What does an industrial site have to do with urban nature? And how do you ensure species protection and biodiversity when you build a new district? For Siemensstadt Square, these are not just theoretical questions, but are also very practical for implementation. Although the future district is being built primarily for people, cities have long since become crucial centres for biodiversity.
Over the years, a number of species have settled on the industrial site, which is still heavily sealed. They will be protected and then relocated for the construction project.
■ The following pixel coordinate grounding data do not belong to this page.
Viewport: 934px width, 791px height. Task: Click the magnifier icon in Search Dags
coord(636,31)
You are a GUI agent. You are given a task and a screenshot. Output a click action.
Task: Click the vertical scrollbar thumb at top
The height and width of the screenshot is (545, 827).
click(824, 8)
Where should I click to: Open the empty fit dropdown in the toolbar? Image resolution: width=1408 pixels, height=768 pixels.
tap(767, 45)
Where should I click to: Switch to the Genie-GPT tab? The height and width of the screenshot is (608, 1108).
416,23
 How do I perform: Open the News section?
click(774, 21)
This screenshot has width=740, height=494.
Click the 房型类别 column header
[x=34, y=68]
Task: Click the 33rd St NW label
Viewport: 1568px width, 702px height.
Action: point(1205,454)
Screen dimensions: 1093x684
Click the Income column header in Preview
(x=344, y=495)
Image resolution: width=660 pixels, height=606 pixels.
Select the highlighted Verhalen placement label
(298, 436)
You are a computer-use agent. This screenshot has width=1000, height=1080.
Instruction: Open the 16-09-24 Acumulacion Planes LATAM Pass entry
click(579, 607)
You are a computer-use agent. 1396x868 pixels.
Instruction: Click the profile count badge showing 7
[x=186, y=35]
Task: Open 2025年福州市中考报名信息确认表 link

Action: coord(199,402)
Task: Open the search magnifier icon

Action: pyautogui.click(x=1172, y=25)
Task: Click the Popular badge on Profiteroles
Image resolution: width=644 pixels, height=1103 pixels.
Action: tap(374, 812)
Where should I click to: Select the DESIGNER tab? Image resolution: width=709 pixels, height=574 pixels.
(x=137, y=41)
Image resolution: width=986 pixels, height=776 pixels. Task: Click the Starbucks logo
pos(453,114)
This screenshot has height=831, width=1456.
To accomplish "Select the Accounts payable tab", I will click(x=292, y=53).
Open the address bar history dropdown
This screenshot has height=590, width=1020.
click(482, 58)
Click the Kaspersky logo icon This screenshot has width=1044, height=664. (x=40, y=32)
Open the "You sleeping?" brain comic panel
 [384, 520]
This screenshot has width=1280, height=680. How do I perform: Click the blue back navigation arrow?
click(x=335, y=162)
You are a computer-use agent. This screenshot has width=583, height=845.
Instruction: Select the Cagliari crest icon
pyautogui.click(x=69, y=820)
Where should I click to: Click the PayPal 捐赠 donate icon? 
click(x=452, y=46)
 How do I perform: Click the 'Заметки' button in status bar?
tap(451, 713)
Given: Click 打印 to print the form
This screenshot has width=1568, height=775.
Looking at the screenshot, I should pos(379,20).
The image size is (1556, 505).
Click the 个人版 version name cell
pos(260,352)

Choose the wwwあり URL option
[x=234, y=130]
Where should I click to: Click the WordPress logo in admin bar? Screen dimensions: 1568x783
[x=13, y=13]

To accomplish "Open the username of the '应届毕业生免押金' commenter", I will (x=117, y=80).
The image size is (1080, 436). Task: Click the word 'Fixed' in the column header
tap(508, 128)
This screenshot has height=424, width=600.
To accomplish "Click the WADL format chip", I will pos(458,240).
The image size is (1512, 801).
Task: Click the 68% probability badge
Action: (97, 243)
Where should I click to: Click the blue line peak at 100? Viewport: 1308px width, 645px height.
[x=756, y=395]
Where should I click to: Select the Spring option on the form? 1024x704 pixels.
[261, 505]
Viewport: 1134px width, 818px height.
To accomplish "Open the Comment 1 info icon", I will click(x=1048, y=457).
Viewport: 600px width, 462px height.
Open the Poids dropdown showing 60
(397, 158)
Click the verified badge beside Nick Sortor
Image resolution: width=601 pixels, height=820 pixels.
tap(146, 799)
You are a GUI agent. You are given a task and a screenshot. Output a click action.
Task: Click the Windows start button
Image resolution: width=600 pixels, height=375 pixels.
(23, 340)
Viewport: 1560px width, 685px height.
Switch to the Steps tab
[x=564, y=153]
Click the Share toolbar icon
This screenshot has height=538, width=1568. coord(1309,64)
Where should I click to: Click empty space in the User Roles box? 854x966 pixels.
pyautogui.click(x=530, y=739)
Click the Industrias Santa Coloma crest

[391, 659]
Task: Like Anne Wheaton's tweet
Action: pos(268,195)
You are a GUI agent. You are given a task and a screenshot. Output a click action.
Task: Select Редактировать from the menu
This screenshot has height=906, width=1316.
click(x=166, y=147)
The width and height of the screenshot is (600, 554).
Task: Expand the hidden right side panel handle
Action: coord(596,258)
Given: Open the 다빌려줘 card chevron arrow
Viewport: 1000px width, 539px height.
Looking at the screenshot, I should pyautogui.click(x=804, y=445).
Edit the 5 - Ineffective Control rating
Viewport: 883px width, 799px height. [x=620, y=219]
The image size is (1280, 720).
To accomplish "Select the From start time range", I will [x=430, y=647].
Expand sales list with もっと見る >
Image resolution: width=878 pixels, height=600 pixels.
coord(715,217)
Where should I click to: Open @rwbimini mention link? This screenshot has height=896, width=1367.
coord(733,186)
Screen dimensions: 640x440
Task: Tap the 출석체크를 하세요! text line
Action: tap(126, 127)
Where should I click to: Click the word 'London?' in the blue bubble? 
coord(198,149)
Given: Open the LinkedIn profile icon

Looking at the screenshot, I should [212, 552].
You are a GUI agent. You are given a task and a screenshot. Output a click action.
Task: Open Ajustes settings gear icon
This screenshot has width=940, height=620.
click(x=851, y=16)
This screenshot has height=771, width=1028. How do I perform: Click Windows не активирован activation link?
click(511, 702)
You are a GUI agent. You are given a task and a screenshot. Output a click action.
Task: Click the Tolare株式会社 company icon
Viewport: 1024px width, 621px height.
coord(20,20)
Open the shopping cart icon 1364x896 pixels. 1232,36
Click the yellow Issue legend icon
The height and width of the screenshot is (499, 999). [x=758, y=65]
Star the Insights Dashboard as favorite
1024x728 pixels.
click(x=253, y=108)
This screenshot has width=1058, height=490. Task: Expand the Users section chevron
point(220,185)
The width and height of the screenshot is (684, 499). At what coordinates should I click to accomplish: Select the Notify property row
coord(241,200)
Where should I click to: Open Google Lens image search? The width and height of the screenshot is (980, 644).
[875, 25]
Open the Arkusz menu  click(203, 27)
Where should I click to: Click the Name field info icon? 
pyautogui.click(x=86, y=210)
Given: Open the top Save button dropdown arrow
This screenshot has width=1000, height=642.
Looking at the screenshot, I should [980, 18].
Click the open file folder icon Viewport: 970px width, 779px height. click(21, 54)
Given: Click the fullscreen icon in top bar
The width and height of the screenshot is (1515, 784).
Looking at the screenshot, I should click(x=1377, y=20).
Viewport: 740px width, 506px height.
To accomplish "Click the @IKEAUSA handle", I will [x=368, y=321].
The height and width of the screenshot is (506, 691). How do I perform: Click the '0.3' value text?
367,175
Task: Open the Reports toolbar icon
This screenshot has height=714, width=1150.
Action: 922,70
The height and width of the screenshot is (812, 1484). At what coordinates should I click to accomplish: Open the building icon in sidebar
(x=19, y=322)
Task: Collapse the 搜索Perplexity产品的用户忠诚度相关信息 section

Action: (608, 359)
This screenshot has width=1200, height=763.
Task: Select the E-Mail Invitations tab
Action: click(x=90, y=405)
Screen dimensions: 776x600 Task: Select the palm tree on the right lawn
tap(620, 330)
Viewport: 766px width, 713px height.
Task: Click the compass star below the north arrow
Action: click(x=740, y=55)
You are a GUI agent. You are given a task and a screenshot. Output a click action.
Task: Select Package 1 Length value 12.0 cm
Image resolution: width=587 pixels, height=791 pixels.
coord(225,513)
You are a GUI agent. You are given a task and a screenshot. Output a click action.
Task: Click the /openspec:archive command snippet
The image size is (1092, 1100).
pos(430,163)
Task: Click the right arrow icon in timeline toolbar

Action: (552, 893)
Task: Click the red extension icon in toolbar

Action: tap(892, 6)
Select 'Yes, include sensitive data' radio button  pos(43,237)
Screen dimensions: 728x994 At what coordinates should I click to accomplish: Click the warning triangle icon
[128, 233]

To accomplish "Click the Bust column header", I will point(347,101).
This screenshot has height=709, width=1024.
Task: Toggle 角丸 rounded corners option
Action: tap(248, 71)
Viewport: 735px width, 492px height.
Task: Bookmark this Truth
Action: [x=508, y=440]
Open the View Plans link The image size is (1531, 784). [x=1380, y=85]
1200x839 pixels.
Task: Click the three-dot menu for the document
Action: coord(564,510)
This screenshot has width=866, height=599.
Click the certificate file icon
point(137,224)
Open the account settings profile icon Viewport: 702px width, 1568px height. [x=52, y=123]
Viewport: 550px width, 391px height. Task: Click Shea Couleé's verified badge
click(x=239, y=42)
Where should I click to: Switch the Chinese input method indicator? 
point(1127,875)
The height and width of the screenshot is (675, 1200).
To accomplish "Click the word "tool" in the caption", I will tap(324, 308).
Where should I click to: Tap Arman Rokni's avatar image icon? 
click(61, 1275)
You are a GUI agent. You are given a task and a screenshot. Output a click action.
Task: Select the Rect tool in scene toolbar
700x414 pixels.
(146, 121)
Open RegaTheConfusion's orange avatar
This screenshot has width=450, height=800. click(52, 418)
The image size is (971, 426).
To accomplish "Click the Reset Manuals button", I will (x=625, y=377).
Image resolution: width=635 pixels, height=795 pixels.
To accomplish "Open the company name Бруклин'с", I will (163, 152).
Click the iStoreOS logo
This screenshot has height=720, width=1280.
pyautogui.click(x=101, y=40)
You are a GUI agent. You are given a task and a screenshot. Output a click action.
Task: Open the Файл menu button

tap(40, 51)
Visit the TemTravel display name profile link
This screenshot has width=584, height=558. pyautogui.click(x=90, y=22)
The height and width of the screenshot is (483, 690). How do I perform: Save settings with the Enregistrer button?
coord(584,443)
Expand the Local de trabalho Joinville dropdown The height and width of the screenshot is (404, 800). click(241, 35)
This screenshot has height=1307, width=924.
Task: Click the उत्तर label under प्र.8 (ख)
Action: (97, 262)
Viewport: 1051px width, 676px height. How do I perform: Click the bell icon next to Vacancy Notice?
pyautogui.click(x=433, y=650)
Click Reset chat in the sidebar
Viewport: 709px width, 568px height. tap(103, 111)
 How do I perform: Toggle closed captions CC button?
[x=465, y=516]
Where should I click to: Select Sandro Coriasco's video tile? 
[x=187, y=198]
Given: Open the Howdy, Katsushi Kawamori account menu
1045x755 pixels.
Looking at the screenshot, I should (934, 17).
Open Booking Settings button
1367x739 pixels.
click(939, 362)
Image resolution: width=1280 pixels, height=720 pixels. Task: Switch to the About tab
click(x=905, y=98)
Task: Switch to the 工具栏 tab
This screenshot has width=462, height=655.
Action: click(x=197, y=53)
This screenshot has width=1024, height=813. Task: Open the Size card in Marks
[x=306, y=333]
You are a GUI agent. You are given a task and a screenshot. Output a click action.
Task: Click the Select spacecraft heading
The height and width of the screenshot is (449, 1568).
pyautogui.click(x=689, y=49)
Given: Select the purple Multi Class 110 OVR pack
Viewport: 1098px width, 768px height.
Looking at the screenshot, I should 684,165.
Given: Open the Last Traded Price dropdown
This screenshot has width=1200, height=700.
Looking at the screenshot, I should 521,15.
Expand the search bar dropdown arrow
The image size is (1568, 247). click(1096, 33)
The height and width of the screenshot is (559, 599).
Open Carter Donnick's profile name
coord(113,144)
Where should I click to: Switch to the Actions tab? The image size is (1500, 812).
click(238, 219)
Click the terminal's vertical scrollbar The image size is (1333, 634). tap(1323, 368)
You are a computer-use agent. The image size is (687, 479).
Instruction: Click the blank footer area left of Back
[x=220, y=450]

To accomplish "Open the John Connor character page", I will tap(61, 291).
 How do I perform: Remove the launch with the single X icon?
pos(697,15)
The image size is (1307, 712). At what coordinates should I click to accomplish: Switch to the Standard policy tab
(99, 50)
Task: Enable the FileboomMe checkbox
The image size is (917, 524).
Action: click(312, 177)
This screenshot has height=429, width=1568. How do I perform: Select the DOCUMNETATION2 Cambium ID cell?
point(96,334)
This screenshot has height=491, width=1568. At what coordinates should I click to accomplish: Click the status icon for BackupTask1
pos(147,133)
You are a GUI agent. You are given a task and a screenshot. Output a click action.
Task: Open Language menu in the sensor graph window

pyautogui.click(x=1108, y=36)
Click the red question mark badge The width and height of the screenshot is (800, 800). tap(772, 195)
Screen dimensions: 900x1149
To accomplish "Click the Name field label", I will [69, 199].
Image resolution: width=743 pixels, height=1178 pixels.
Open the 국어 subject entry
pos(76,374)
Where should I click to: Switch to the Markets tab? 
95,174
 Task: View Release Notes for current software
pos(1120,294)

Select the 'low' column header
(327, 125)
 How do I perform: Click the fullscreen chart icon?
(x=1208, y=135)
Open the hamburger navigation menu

In 2019 species protection experts began to create an inventory of the animals, plants and their habitats present on the site. The biologists walked through the site in the evening with bat detectors, torches, and cameras to document the roosts, flight paths and hunting grounds of the bat species. They checked groves, green spaces, and buildings for their suitability as habitats for birds, bats and old wood beetles.
Based on this mapping, the experts prepared a species protection report for the area. This specifies concrete avoidance and compensation measures designed to minimise both the impact on and disturbance of the affected animal species. Before any demolition work is carried out, the relevant buildings and areas are inspected again for animal roosts. Habitats that are lost in the new Siemensstadt Square will find a new place in the neighbourhood or in the surrounding area in cooperation with the Spandau district office. This is also both accompanied and monitored by experts from an ecological construction supervision team. With their help, replacement nesting sites for breeding birds and bats have already been created on the Siemens site.
Siemensstadt Square also brings new opportunities for urban nature - especially where areas are unsealed. A largely native plant mix is planned for these open spaces, which will serve the local insect and bird world. But tree species from southern Europe will also be found here in the future because they are robust and fit well into the increasingly warmer and drier urban climate.
The mix is important: the greater the variety of species, the more likely the green spaces will survive the heat, drought, and heavy rainfall. As is so often the case, diversity counts.